▶ [PROBLEM DESCRIPTION]
This task calls for copying every line of the records that includes the word "agent".

▶ [LISTED RECORDS]
:::::
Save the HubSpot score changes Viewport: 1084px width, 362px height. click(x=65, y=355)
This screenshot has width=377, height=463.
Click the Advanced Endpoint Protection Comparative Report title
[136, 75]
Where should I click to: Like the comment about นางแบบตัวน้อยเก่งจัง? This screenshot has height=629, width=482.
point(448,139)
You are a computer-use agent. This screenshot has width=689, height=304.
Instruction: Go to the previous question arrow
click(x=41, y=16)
:::::
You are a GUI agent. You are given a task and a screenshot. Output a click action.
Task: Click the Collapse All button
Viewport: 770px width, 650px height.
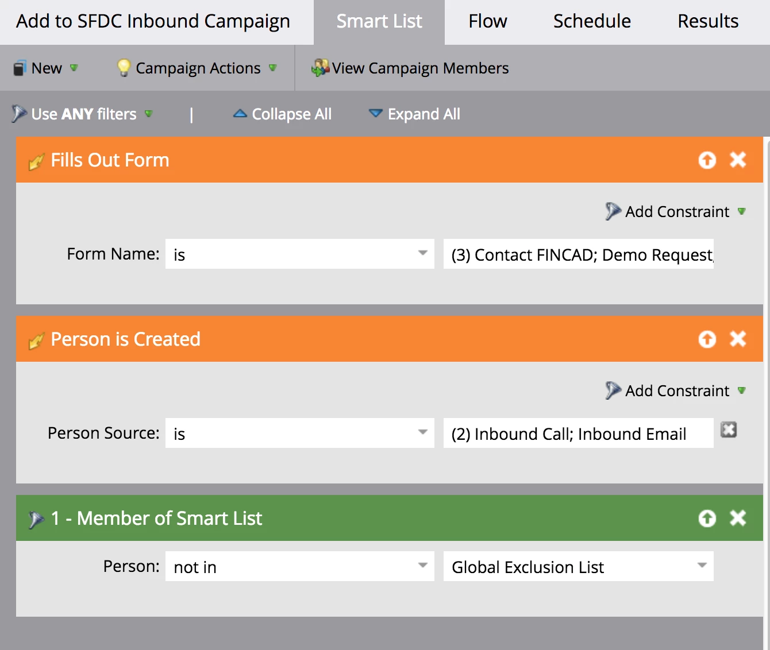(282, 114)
:::::
▶ [ANSWER SECTION]
You are a computer-use agent. This screenshot has width=689, height=304.
You are a GUI agent. You are given a task and a screenshot. Output a click action.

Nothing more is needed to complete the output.